Séance en hémicycle du lundi 1er février 2021 à 21h00
Respect des principes de la république — Discussion générale

Photo issue du site de l'Assemblée nationale ou de WikipediaPaul-André Colombani :

Le contrat d'engagement républicain qu'il prévoit aura des répercussions pour les associations de promotion de langues régionales. Quelle pertinence y a-t-il à demander aux autorités administratives de s'assurer du respect par les associations de certains grands principes et certains fondamentaux, tellement flous qu'ils ont nécessité la production d'une très abondante jurisprudence constitutionnelle pour en délimiter les contours ? Je pense notamment au principe d'égalité, auquel nous sommes bien sûr attachés, mais dont l'interprétation par le Conseil d'État et le Conseil constitutionnel a abouti au blocage de la ratification de la charte européenne des langues régionales, ou à la non-intégration des écoles immersives en langue bretonne, dites écoles Diwan, dans l'éducation nationale. Ainsi le principe d'égalité est-il utilisé par les plus hautes autorités administratives et politiques à l'encontre des défenseurs des langues régionales. Il y a fort à craindre que cet article 6 ne donne une base légale renforcée à l'ensemble des autorités attributaires pour refuser aux associations de langues et cultures régionales des subventions auxquelles elles ont légitimement droit. Cette crainte est renforcée par une communication ministérielle annonçant que, dans ces contrats d'engagement républicain, il s'agirait notamment de veiller au respect de l'emploi de la langue française.

Qu'en sera-t-il également des associations à caractère politique, dont le seul objet vise l'émancipation des peuples ou la défense des prisonniers politiques ? L'article 6 ne saurait, sous couvert de lutter contre le terrorisme islamiste, chercher à empêcher l'existence des associations régionalistes, autonomistes ou indépendantistes qui luttent pour l'émancipation des peuples qui, au nom du principe d'indivisibilité de la République, ne sont pas reconnus en France. Il en va de même pour la défense des prisonniers politiques, qui ne bénéficient pas de reconnaissance de leur statut de la part de la justice française.

Il importe d'établir une distinction nécessaire, afin que ce texte soit conforme à la volonté affichée par le Gouvernement de ne pas organiser une chasse aux sorcières des différents mouvements politiques dits séparatistes, qui s'organisent de manière non hostile à la République.

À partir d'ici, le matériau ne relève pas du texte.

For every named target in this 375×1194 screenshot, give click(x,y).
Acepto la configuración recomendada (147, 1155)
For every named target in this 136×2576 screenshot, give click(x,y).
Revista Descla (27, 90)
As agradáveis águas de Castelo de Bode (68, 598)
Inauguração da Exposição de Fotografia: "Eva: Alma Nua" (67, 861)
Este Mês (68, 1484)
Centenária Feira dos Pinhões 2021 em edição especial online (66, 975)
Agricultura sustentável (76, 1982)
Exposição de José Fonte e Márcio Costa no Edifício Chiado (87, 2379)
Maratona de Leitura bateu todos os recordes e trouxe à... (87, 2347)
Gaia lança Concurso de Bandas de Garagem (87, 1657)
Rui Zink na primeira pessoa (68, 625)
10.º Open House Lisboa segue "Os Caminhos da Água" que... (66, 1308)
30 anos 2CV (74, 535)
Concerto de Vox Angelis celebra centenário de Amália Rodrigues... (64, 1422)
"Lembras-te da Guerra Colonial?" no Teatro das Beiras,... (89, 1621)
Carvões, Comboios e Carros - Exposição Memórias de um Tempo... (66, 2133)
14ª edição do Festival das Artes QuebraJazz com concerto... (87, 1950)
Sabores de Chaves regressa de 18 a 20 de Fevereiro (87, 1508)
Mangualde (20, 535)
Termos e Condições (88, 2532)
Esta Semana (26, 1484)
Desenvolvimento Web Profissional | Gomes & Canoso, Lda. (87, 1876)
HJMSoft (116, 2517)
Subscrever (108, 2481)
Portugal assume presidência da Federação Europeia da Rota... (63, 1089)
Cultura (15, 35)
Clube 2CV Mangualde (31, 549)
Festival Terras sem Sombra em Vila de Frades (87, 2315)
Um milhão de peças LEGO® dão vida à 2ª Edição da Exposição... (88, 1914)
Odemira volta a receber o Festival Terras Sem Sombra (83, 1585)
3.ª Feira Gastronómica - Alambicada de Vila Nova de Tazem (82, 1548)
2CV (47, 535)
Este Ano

Cela m'amène à aborder un sujet très sensible en Corse : le fichier des auteurs d'infractions terroristes, le FIJAIT, auquel est consacré l'article 3 du projet de loi. L'expérience que nous avons de son application renforce la grande méfiance que nous inspire ce texte. Créé à la suite des attentats islamistes sanglants de 2015 afin de lutter contre la récidive des terroristes islamistes radicaux, il est également utilisé pour répertorier de nombreux militants politiques corses, basques, altermondialistes ou écologistes, condamnés pour des faits dont la gravité est sans commune mesure avec ceux perpétrés par ces terroristes. Ce fichier ne prévoit pas de différences de traitement : tous ceux qui y figurent sont placés sur le même plan, ce qui risque de susciter des amalgames avec le terrorisme islamiste, évolution dangereuse qui ouvre la porte à une dérive répressive dans l'utilisation du fichage anti-terrorisme.

Mes chers collègues, à la lecture de ces éléments sémantiques, juridiques et historiques, il est donc permis de douter que ce texte permettra de lutter contre le séparatisme islamiste sans toucher par extension tous les autres courants politiques dits séparatistes. Est-on considéré comme républicain, lorsqu'on se définit comme régionaliste, fédéraliste, autonomiste ou indépendantiste ? Est-on républicain, lorsque l'on parle corse ou breton dans une assemblée élue ou que l'on défend l'enseignement des langues régionales à l'école, alors que seul le français est reconnu comme langue de la République ? C'est à toutes ces questions que devront répondre nos débats pour que ces personnes soient clairement exclues du champ que couvre la loi. À défaut, le groupe Libertés et territoires s'opposera à ce texte, qui serait un outil de plus pour lutter politiquement contre les cultures, histoires et langues que nous défendons, en résumé, contre ce que nous sommes.